例如,在另一实施例中,一种生成未标记样本的数字染色显微图像的方法,包括:提供使用计算设备的一个或多个处理器由图像处理软件执行的经训练的深度神经网络,其中,经训练的深度神经网络用同一样本的多个匹配的化学染色图像或图像斑块和它们的相应荧光图像或图像斑块来训练。使用荧光显微镜获得样本的第一荧光图像,并且其中,样本内移频光的内源性荧光或其他内源性发射器发射第一发射波长或波长范围的荧光。使用荧光显微镜获得样本的第二荧光图像,并且其中,样本内移频光的内源性荧光或其他内源性发射器发射第二发射波长或波长范围的荧光。可以通过使用不同的激发/发射波长组合来获得第一荧光图像和第二荧光图像。然后将样本的第一荧光图像和第二荧光图像输入到经训练的深度神经网络,该经训练的深度神经网络输出样本的数字染色显微图像,该数字染色显微图像基本上等同于已经被化学染色的同一样本的相应明场图像。
在另一实施例中,一种用于生成化学未染色样本的数字染色显微图像的***,包括具有在其上执行或由其执行图像处理软件的计算设备,图像处理软件包括使用计算设备的一个或多个处理器执行的经训练的深度神经网络。经训练的深度神经网络用同一样本的多个匹配的化学染色图像或图像斑块和它们的相应荧光图像或图像斑块来训练。
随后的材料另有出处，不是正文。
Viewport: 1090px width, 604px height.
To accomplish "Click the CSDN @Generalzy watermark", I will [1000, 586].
图像处理软件被配置为接收样本的一个或多个荧光图像并输出样本的数字染色显微图像,该数字染色显微图像基本上等同于已经被化学染色的同一样本的相应明场图像。
附图说明
图1示意性地示出根据一个实施例的***,该***用于从样本的未染色的显微镜图像生成样本的数字/虚拟染色的输出图像。
图2示出使用未染色组织的荧光图像的基于深度学习的数字/虚拟组织学染色操作的示意图。
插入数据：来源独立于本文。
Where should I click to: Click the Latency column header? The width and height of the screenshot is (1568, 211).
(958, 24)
图3A至图3H示出了与化学染色的H&E样本匹配的数字/虚拟染色结果。前两(2)列(图3A和图3E)示出未染色的唾液腺组织切片的自发荧光图像(用作深度神经网络的输入),且第三列(图3C和图3G)示出数字/虚拟染色结果。最后一列(图3D和图3H)示出组织化学染色过程后相同组织切片的明场图像。对图3C和图3D的评估示出皮下纤维脂肪组织内的浸润性肿瘤细胞的小岛。注意,在两个面板上都能清楚地看到细胞核的细节,包括核仁(图3C和图3D箭头)和染色质结构的区别。类似地,在图3G和图3H中,H&E染色示出浸润性鳞状细胞癌。在两种染色剂/面板中,在相邻基质中具有水肿性胶质样变化的去增生反应(图3G和图3H中的星号)是明显可识别的。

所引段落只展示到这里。